### The task
Find out how many lines of the material contain the string "height" and give only that figure.

### Extracted material
-- Opening Marker --

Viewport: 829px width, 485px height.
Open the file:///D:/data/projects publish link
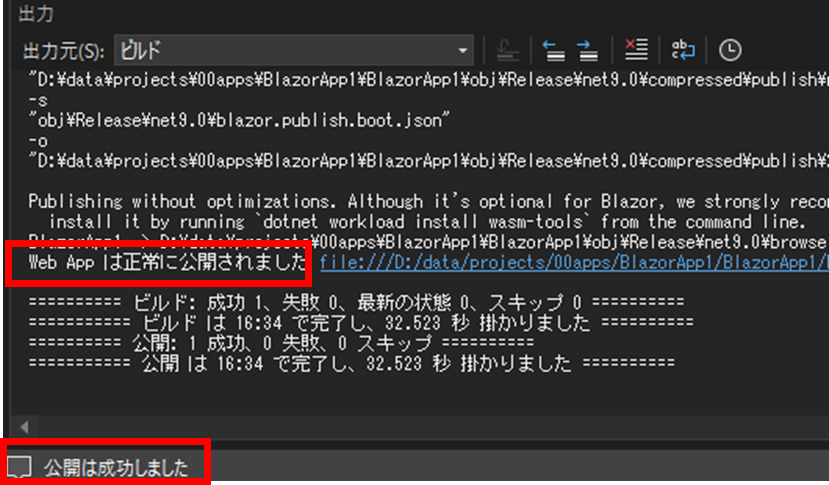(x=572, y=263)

-- Closing Marker --
-- Opening Marker --

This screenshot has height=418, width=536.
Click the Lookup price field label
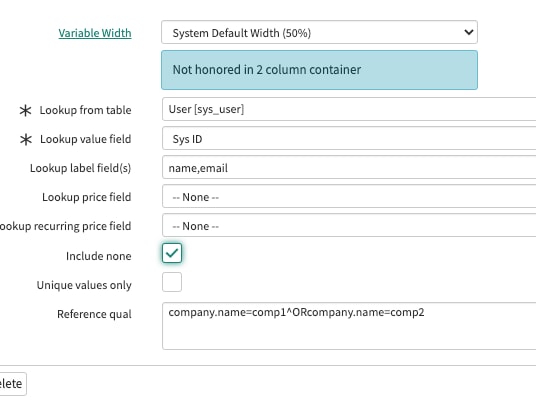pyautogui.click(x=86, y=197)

-- Closing Marker --

### Reply
2